An explosion at a BP gas compression station near Durango, Colorado, Monday morning killed one worker and seriously injured two others.
According to the Durango Herald, the compression station extracts natural gas from wells and sends it through a pipeline to storage. The Pinon plant where the explosion occurred processes about 30 million cubic feet of gas daily and is the largest such facility in Colorado’s La Plata County. It is located along U.S. Highway 160 east of Durango on federally owned land between Elmore’s Corner and Bayfield.
According to the Durango Herald, the explosion occurred at 8:15 a.m. MST during a routine maintenance procedure in which data is collected by a device that is sent through the system. A spokesman for the La Plata County Sheriff’s Department told the Durango Herald that the blast was caused by the failure of a pressurized device and was not a flammable explosion.
On Tuesday, BP appeared to be trying to quell the media’s interest in the deadly blast. According to the Durango Herald, BP spokeswoman Julie Levy told the press that “The incident is essentially over.”
“Everybody has been accounted for, and there is nothing ongoing about this incident,” Levy said. Investigation of the incident by BP officials and federal and state authorities, however, was still ongoing. “We’re still investigating the exact nature of the incident,” Levy said.
The names of the victims have not been released. According to BP, 11 workers were onsite when the explosion occurred. The worker who was killed was a contract worker, according to BP.
BP’s Colorado explosion is latest event in a series of incidents involving the safety of its workers and the environment. In 2010, BP’s Deepwater Horizon rig exploded in the Gulf of Mexico, killing 11 workers and unleashing the biggest oil spill in U.S. history. In 2006, a BP pipeline in Alaska’s remote Prudhoe Bay leaked more than 5,000 barrels of oil onto the icy tundra, creating the worst spill ever to occur on the heavily drilled North Slope. The oil in that spill poured out of a hole in the pipeline caused by corrosion.

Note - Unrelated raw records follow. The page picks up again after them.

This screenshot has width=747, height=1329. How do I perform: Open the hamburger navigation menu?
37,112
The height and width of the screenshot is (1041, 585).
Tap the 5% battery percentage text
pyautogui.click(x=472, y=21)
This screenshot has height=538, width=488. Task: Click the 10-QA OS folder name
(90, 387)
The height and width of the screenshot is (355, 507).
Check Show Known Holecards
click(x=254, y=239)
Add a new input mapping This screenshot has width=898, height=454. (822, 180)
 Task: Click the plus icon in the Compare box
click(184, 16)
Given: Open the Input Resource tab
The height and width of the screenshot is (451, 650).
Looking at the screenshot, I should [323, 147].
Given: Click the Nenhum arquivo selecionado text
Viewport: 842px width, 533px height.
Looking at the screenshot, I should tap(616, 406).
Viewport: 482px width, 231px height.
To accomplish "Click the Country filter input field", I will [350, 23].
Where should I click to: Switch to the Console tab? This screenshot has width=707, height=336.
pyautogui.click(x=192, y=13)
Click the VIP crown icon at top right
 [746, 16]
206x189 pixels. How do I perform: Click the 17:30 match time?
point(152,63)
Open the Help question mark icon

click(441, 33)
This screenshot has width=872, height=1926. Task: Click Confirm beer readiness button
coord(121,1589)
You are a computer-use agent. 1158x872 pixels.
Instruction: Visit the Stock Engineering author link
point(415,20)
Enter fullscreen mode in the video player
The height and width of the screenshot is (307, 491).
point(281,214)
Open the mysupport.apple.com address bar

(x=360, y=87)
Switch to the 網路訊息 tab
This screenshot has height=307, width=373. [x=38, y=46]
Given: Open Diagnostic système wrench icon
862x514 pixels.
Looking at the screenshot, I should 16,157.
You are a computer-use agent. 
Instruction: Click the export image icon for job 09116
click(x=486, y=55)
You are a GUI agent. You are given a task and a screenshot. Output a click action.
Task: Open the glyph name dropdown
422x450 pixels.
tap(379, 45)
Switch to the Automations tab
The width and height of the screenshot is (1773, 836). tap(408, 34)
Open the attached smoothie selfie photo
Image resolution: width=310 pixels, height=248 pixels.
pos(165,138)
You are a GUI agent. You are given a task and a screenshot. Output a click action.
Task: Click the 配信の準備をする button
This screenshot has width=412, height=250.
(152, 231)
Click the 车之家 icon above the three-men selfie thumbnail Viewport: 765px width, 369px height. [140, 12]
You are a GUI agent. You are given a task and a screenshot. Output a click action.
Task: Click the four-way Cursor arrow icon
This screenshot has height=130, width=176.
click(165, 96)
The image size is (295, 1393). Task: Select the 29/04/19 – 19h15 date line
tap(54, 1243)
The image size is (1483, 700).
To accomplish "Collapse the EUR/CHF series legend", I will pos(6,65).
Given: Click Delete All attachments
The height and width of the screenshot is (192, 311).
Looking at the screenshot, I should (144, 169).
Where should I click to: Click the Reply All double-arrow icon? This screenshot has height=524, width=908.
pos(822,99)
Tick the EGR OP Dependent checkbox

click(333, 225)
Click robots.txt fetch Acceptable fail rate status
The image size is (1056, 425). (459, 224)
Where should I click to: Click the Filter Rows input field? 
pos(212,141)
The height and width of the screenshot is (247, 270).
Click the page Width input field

Another BP pipeline froze and burst in 2009, spilling about 13,500 gallons of oil onto Alaska’s Lisburne oil field– an incident federal prosecutors described as “predictable and absolutely preventable.” In 2005, an explosion ripped through BP’s Texas City refinery, killing 15 workers. In 2001, BP pleaded guilty to releasing hazardous materials at its Endicott facility on Alaska’s North Slope, a crime that earned it a mere $500,000 fine and a five-year probation. Other international incidents involving BP facilities have reportedly jeopardized the safety of its workers and the environment.
According to Reuters, BP operates about 1,500 wells in Colorado and lists itself as the state’s top natural gas producer. Most of the wells are “unconventional” because they employ “new techniques to extract oil or gas from harder-to-reach formation like shale,” according to Reuters.
Investigators said the Colorado wildfires did not play a role in the explosion.